Trail is only 1/4 of a mile from my home and very convenient. The Trail is clean and well maintained in it's natural setting.
The I-65 bridge that runs over the trail is under construction. If you want to ride most of the trail, it is best to start in Thorntown. The bridge work should be done by the end of November 2012. The horse part of it starts off of Serum Plant Road. The horses have their own trail. I think it only goes a mile or so. I would also like to add, this may not be a trail for road race bikes. A tire with some width to it works best on limestone.
Rode the trail today, March 20th 2012 started at the Lebanon Trailhead and rode the trail up to Thorntown. The trail has a lot of small gravel, cinder type surface, which makes it a little difficult to ride if you are not used to it. We stopped and ate at the Stookey's Restaurant in Thorntown, the food was very good. Not much in Thorntown, a small IGA and a few places to eat. Not much scenery along the way, we did see a dog, a couple of squirrels though. Otherwise kinda dull ride, 10 miles each way.
At the lebanon IN trail head there is a sign which forbids horses on the trail yet it is listed here as a horse accessible trail. do you have to access the trail at another location in order to ride horses?

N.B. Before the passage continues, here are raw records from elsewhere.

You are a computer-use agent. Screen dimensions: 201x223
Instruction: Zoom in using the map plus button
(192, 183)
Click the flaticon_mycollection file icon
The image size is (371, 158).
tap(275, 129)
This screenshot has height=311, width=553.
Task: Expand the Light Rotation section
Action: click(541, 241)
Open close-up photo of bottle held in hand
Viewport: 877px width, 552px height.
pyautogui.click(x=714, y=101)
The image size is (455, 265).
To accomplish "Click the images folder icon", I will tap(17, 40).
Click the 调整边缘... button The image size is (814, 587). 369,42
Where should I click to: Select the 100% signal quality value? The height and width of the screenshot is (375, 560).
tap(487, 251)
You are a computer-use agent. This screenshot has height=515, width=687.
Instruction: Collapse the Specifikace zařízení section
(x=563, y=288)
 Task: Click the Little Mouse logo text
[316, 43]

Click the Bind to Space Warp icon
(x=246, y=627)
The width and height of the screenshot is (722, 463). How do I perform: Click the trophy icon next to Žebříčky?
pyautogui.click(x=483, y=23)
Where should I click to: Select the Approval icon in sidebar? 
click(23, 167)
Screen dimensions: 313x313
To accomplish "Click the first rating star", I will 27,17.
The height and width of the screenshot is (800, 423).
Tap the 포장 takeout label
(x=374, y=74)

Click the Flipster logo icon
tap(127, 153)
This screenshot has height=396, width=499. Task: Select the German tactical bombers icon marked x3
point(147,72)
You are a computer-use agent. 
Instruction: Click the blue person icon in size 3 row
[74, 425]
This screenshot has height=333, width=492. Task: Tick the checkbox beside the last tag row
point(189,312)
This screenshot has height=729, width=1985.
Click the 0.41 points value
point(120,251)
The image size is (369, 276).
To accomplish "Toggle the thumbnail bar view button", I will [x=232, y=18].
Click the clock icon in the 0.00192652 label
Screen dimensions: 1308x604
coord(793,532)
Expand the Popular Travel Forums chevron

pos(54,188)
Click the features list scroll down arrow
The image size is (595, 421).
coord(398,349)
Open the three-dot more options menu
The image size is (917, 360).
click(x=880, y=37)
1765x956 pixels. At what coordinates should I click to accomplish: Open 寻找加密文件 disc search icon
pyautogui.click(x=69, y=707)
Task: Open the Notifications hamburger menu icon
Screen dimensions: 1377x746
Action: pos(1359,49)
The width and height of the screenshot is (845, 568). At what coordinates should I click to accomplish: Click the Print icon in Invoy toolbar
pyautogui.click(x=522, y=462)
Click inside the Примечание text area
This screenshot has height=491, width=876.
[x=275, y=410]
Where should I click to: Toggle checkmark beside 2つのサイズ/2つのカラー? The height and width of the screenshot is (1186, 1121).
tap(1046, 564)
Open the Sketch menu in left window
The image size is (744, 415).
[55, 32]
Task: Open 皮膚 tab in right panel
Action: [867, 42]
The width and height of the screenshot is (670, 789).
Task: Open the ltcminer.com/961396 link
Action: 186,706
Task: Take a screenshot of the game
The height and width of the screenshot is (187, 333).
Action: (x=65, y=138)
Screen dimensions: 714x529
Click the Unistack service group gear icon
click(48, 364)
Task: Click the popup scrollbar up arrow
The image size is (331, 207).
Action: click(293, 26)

I live in Lebanon with 3 horses and would love to use this trail
I was going to have my wife hit the trail with me, but thought I should check it out first. The gravel parking lot at the trail head is easy to enter and exit, with room for over half a dozen vehicles. Once on the trail you head northwesterly on fine crushed stone on what looked like chip & seal. The trail has great tree coverage in the before 10:00 am of at least 75% shade. There are small railroad markers telling you what mile on the trail you are. The road crossings are well marked as are the stops before each crossing. Most of the roads the trail crosses are gravel of larger size than the trail. As you hit past the halfway point and cross another road, the trail heads to the right off the original trail due to a house that is now on there. As you pass the cellphone tower, becareful for the deeper gravel and less packing beneath. The mile before Thorntown is nicely paved and there is a new metal bridge taking you over a local road. The trail ends as you come upon the Sugar Creek Art Gallery (nice place to visit). At Thorntown you have a great restaurant, Stokey's for great catfish! If you go just three blocks ahead of where trail ends, you can pick up the trail again with a new name and travel to Sugar Creek. There the pavement ends and you have undeveloped trail into dense tree covered trail. From Lebanon to Thorntown and back is a easy quiet ride. If the local restaurants thought about it, they could start a discount for those using the trail. Stokey's at Thorntown and Trackside (in the old railroad station on SR 32) in Lebanon, both could profit from people using this one!